• nefis kumaştır ipek. şırıl şırıl akar üstünüzde ve pırıl pırıl yaldıza kaçmadan sakinliğiyle parlar. terletmez, pis buruşmaz. tek parça ipek tüm kıyafeti sadelikten öldürür ve asaletlendirir. az biraz pahalıdır ama çok çok uzun yıllar giyersiniz. annemin elbisesini giyiyorum. düşün artık.

    ipek kendi başına süperken ipek şifon denilen bursa'nın kedi olalı nefis fare tuttuğu kumaş nefisler ötesidir. bir elbise ipek şifon olsun da o elbise şık, giyen kadın güzel olmasın, baya zor.
  • sıkılınca arka arkaya söyledikçe peki'ye dönüşmesiyle eğlendiğim ismim.
  • 6. yuzyila kadar cinlilerin, kose bucak saklayip, sirrini kimselere vermedikleri doku ve dokuyu meydana getiren dogal iplik. ipek yolunda cinliler bu nadide kumasi sattikca, millet delirir, ellerindekini avuclarindakilerini bu yumusacik, parlak nefis desenli kumaslara yatirirlar ve fakat iki acikgoz bizansli papaz, kafa kafaya verip, ipegi elde etmeyi ve onu meydana getirebilicek yegane kurtcuklari cin'den cikarma planlari yaparlar. sonunda icleri oyulmus, tup ceklindeki bastonlarinin icine, dut yapraklarini ve ipek boceklerini doldurup, cin arama tarama muhafizlarini atlatip bocekleri cin sinirindan disari cikarmayi basarirlar.
  • bir kıza yakışan en güzel isimlerden.
  • uyanınca görmek istediğim tek şey..
    neşe kaynağım, okyanus gözlüm, sabah açan güneşim, ruhumun eşi, sol göğsümün altı. hayatıma girdiği andan itibaren karşılıksız sevdiğim tek kadın..kadınım!

    edit: her güzel şey bitermiş!.
  • ipek, kalbimin rahatsız edici çarpıntısı, boğazıma tıkanmış nefesin adıdır. zamanımı ve mekanımı kırıp parçaları bana seyrettirendir. teknolojiye alıştığım yanılgısını yüzlerce kilometre öteden sesini duyunca, yazısını okuyunca fark ettiren kişidir. ipek, gönlümdeki yaram ve yara bandımdır. ipek, hem muğlak hem belirgindir. kararım ve kararsızlığımdır. aynı anda mutlu ve tedirgin edendir.
    ipek, sen böylesin. aklımın tavanarasına kaldırmak isteyip kaldıramadığımsın. inancım ve umudumsun, kederim ve yalnızlığımsın. sen yerde çiğnenmiş bir at pisliğisin, ben ise ona konmadan edemeyen sinek.
  • kumaşların kraliçesidir zannımca. pahalıdır. kesmesi, dikmesi işkence gibidir. dana jelatini suda eritilerek ipek kumaş bu suya daldırılır. biraz bekledikten sonra kumaş nazikçe sıkılıp düz bir yerde ya da askıda kurutulur. artık kumaşınız rahatça biçilip dikilebilir.

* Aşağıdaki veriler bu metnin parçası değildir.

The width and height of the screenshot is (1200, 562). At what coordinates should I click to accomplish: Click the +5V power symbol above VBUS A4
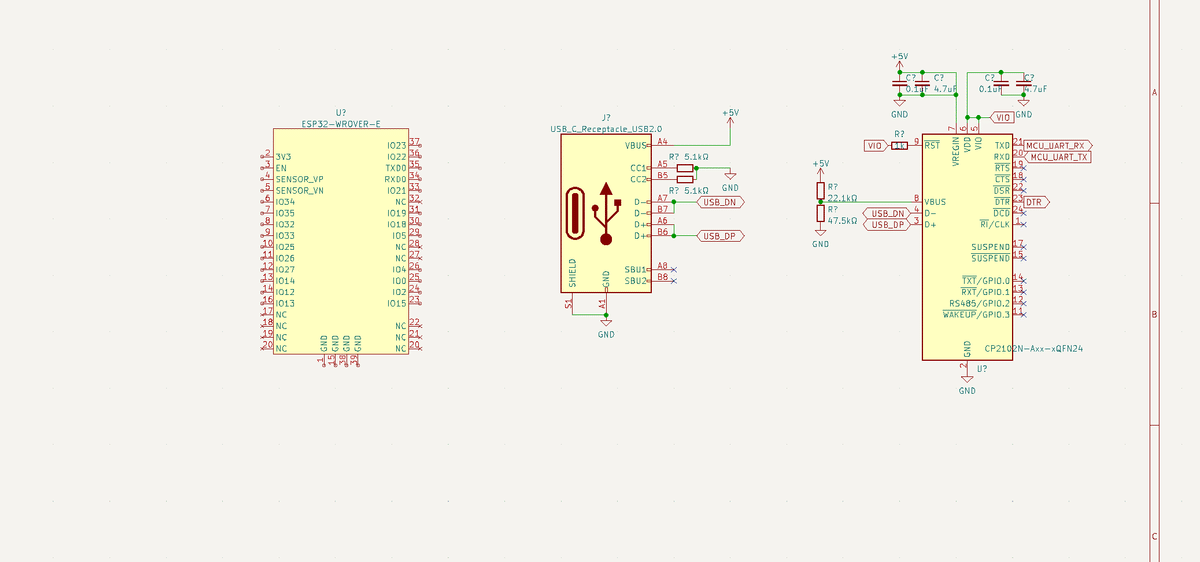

    ipek böceği üretimi bursa dışında eskişehir'de mayıslar köyü'nde* de yapılmaktadır. ipek böceği hassastır. bakımı zordur. tırtılları kocaman, bembeyaz ve süper şirindir. dut yaprağını yemezler, öğütürler resmen. tırtıllara dut yaprağı verilince bir hışırtı yükselir.

    (bkz: anlayamazsınız)
  • yanınca siyah duman vermeyen kumaş türü. gerçek ipeği sentetik kumaşlardan ayırmanın bir yolu da buymuş.
  • el boyama ipek aksesuarların yıkama koşulları:

    ilk yıkama renklerin canlılığını koruması için sirkeli suyla yapılır, ardından şampuanla yıkanır ve fazla kırışık buruşuk halde sıkılmadan düz zemine serilerek kurumaya bırakılır. sonraki yıkamalar yine şampuanla...
    elde yıkanması gerektiğini söylemeye gerek yok sanırım.

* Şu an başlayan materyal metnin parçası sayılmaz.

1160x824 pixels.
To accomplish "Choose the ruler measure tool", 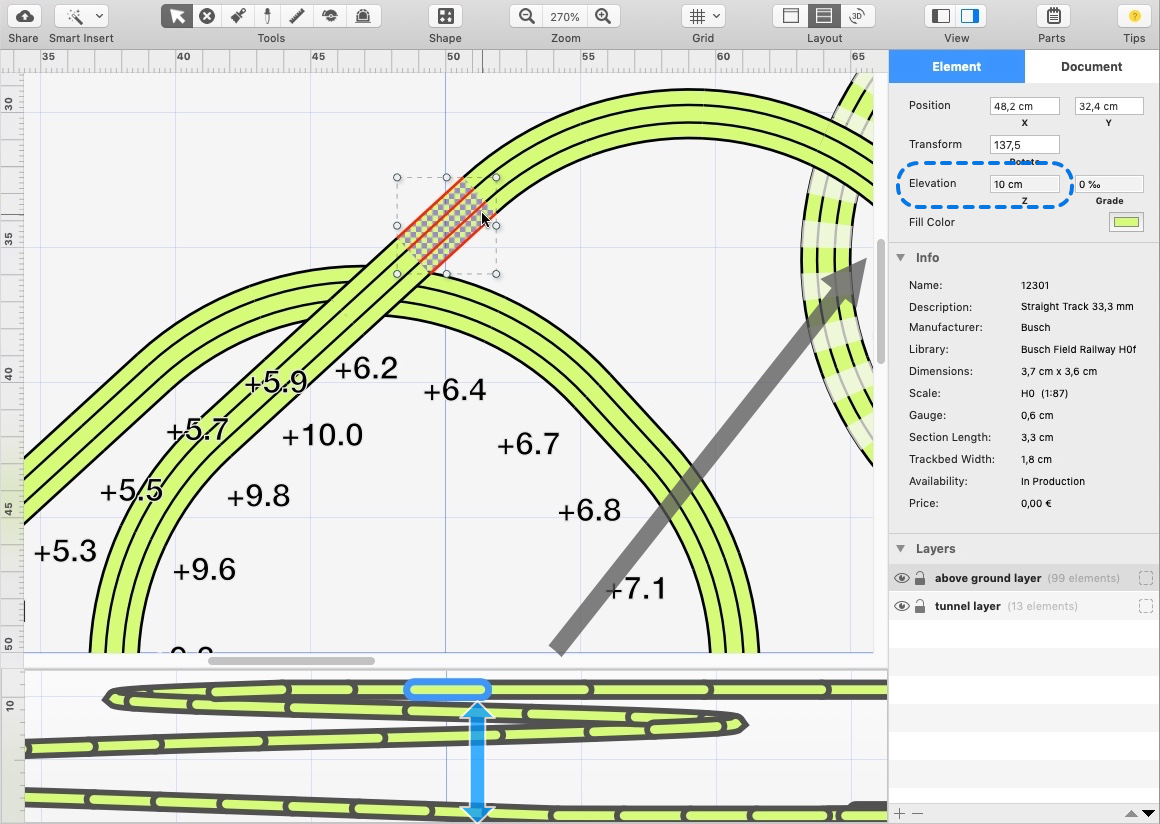I will (297, 16).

    kaynak: bursa- koza han- ipekçiler belgeselinden alıntı.
  • hiçbir lifte bulunmayan parlaklığa ve kendine özgü bir tutuma sahiptir. nem çekme ve vermesi yüksek ve hızlıdır. hava geçirgenliği yüksek ve sürtünmeye dayanıklı olan ipeğin dezavantajı buruşma dayanımının zayıf olmasıdır.